Mitt Romney was the big winner, with 50 percent of the vote. Newt Gingrich was in second, Ron Paul placed third and Rick Santorum finished last.

Romney won 13 of 16 counties, though he won all but one in 2008. That was Nye County, which this year repeated its 2008 result and gave its support to Paul. Paul also picked up Esmeralda County -- by one vote over Romney. Mineral County narrowly went to Gingrich, by two votes. Esmeralda and Mineral County had 58 and 103 votes total, respectively.

But final results of Saturday's election were delayed Sunday as Clark County officials called it a night before finishing the tally, and decided to return on Sunday to wrap up.

Based on the current trend in counting, turnout will be down for 15 of Nevada's 17 counties, up in one and nearly identical in White Pine County, which submitted 233 votes.

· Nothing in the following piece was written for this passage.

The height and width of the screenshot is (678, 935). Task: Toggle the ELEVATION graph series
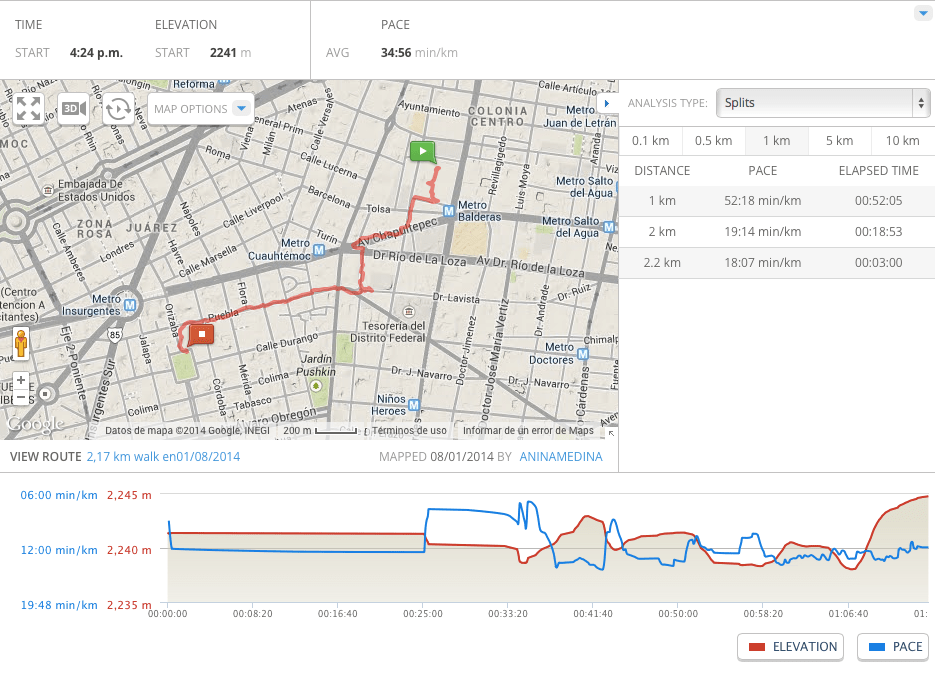pyautogui.click(x=791, y=647)
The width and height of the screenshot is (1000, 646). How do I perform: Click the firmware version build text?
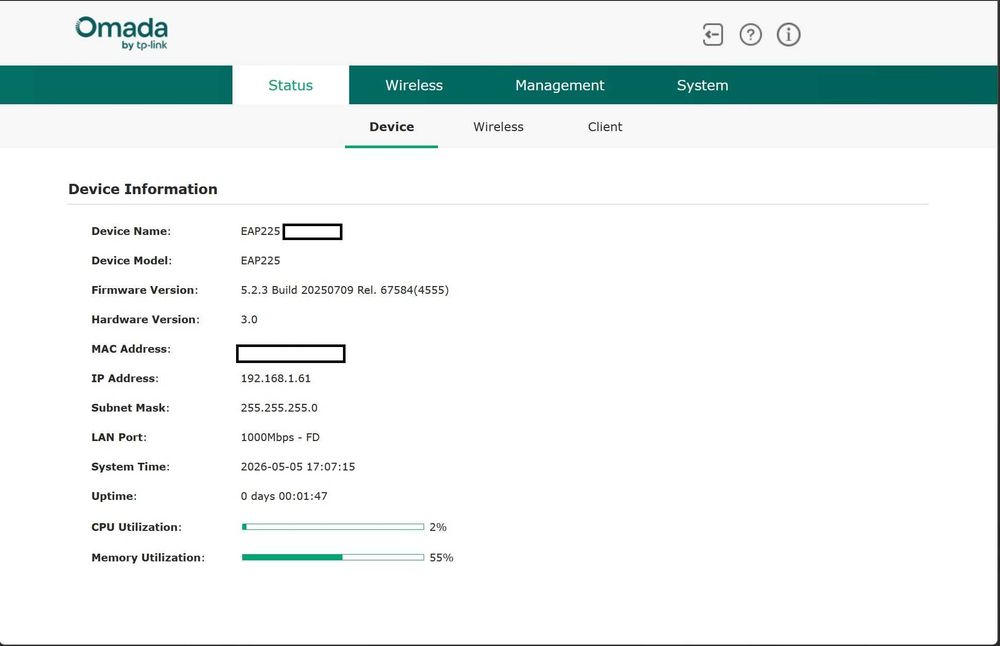[344, 290]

In 2008, the GOP counted 44,324 votes. If current calculations hold, that would mean there were about 10,000 fewer votes in 2012 than in 2008, which is almost half the amount Nevada GOP Chairwoman Amy Tarkanian predicted.

State officials on Saturday night said voters may have been turned off from the process four years ago. They also pointed out that the caucus time may not have helped people attend. They also say outreach was less than desired.

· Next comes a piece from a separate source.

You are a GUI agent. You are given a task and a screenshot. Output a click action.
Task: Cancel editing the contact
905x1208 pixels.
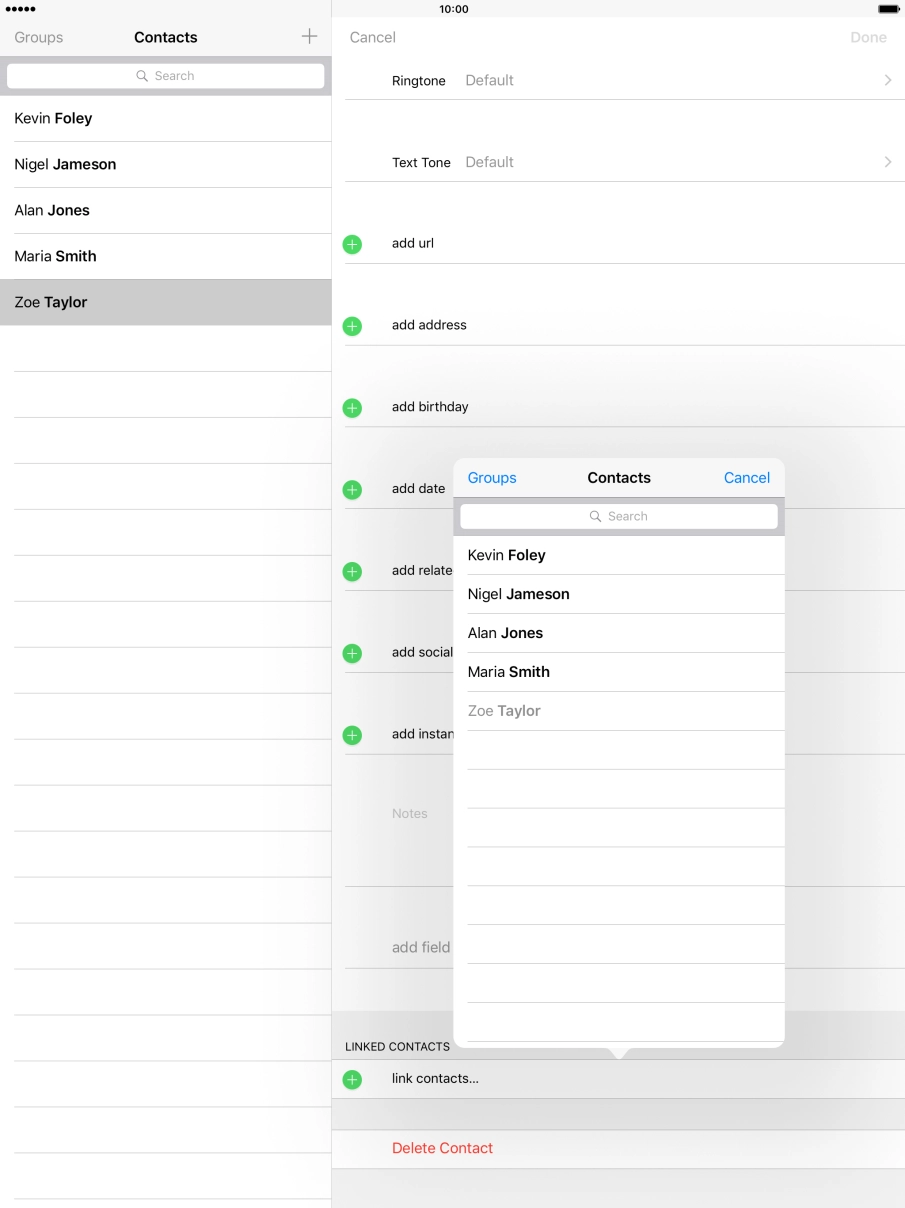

One Nevada GOP official acknowledged that Nevada isn't Iowa, where rural communities are small and close-knit and accustomed to coming together. Nevada, on the other hand, has two urban areas and vast expanses of nothingness in between.

That distaste for the process was clearly reflected in Clark County, which descended into chaos Saturday night when several people who tried to enter Summerlin's Adelson Educational Campus were turned away. The campus is named after Sheldon Adelson, a Newt Gingrich supporter who persuaded officials to hold the caucuses in the evening so that Jewish and Seventh Day Adventist voters could participate and not violate the Saturday Sabbath that prohibits work or activities like driving to the caucus site.

But those who arrived at the school Saturday night told Fox 5 in Las Vegas that they were prevented from voting unless they signed an affidavit proving that they were delayed by their religion.

Shoving and shouting reportedly ensued and people who refused to sign the paper tried to fight their way in, arguing they were being denied their rights to vote.

Chuck Muth, a Gingrich supporter and longtime GOP operative as past executive director for both the American Conservative Union and the Nevada Republican Party, blasted his state's GOP leadership for making the caucuses "a complete, total, national laughingstock."

"This is beyond embarrassing. This is beyond humiliating. GOP leaders here ought to be forced to wear brown bags over their heads from now until the convention," he wrote in a statement that detailed what he claimed were robocalls by Paul supporters to go to the school and vote again.

"The GOP here has known about this caucus for four years. Nevertheless, it blew the opportunity to use it for voter registration gains. It blew the opportunity to get lots and lots of presidential candidates here early and often. It blew the opportunity to use it to raise a boatload of money via the Western States Republican Leadership Conference," Muth said.

But even with the night not going as well as some hoped, the candidates say they are not giving up.

Paul, who has staked his election strategy on the caucus states, said he doesn't think voter turnout is a reflection of a lack of enthusiasm about the candidates.

"Well, the first thing you want to achieve is get as many votes as you can and get as many delegates and set your target high. And, of course, you set it for victory, but you have to live within the real world. But in the campaign, that is what the goal is, is to galvanize people, energize people, get them out and vote," he told ABC's "This Week."

Santorum, who had his worst showing yet, admittedly did not spend time or money in Nevada. He said he's counting on a stronger showing in the upcoming voting states of Colorado, Minnesota and Missouri on Tuesday.

"I think you wait for Tuesday. I mean, the first five states were sort of cast in stone. They were the five states. ... Now, we're getting to the states where people don't have the natural advantage, don't have the time commitment, the staff commitment to really build out an organization like they did in these first five," he told "Fox News Sunday."